Malcolm Lewis

Personal information
- Born:: October 27, 1993 (age 31) Miramar, Florida, U.S.
- Height:: 5 ft 10 in (1.78 m)
- Weight:: 190 lb (86 kg)

Career information
- Position:: Wide receiver
- High school:: Miramar
- College:: Miami (FL)
- NFL draft:: 2017: undrafted

Career history
- Miami Dolphins (2017–2018)*; Winnipeg Blue Bombers (2020–2021)*;
- * Offseason and/or practice squad member only
- Stats at Pro Football Reference

= Malcolm Lewis =

American gridiron football player (born 1993)

Malcolm Lewis (born October 27, 1993) is an American former professional football wide receiver. He played college football at the University of Miami.

==Early life==
Four-star recruit according to Rivals.com and ESPN, No.18 wide receiver prospect and No. 29 overall recruit in Florida according to ESPN. Choose Miami over Florida State.

==College career==
Lewis was a reserve wide receiver during his time at Miami. At Miami's Pro Day, Lewis ran a 4.44s 40-yard dash.

Exercises
[A] In the Malcolm Lewis biography above, what time did Lewis run in the 40-yard dash at Miami's Pro Day?
[B] List every field label under the "Career information" heading of the Malcolm Lewis biography.
[C] Write the next part of the Malcolm Lewis biography, picking up after its final sentence.

Material shown
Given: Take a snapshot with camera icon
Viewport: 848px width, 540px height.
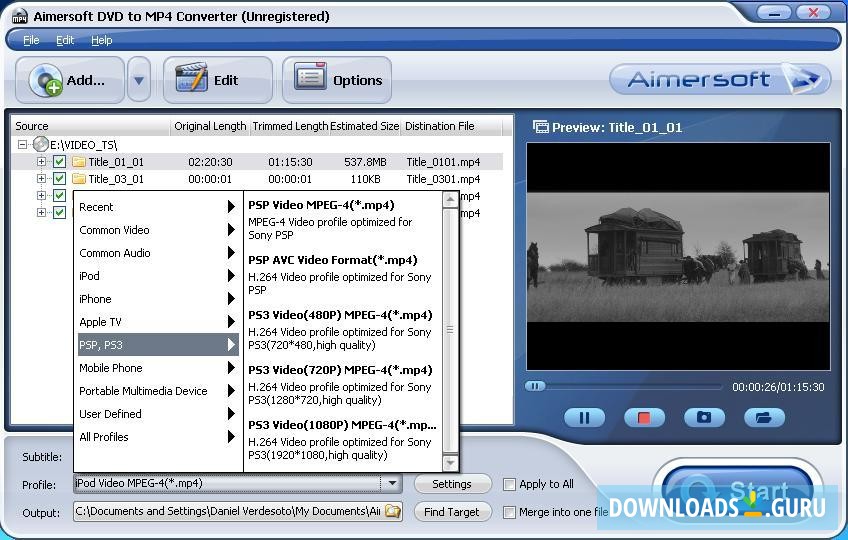Looking at the screenshot, I should pos(704,417).
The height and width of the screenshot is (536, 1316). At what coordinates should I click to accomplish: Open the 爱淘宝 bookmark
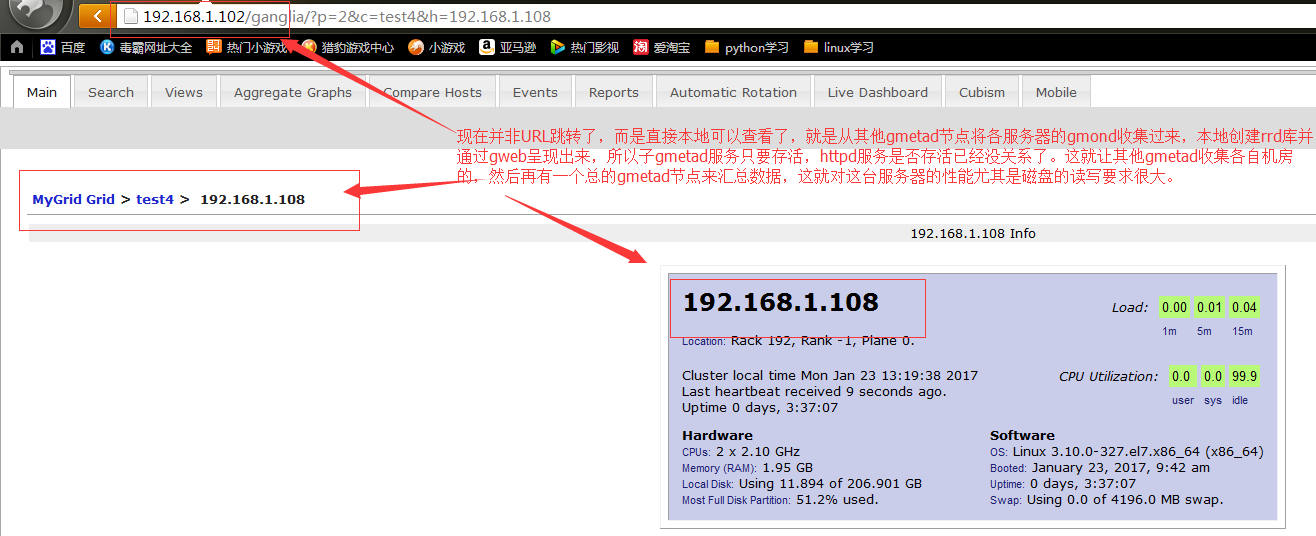coord(662,47)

Answers to each task
[A] 4.44 seconds

[B] Position, High school, College, NFL draft

[C]
==Professional career==
===Miami Dolphins===
Lewis signed with the Miami Dolphins as an undrafted free agent on May 5, 2017. He was waived on September 2, 2017 and was signed to the practice squad the next day. He signed a reserve/future contract with the Dolphins on January 1, 2018.

On September 1, 2018, Lewis was waived by the Dolphins. On October 11, Lewis was signed by the Dolphins to their practice squad.

===Winnipeg Blue Bombers===
Lewis signed a futures contract with the Winnipeg Blue Bombers of the Canadian Football League (CFL) on November 1, 2019. After the CFL canceled the 2020 season due to the COVID-19 pandemic, Lewis chose to opt-out of his contract with the Blue Bombers on August 26, 2020. He opted back in to his contract on January 15, 2021. He was placed on the suspended list on July 9, 2021.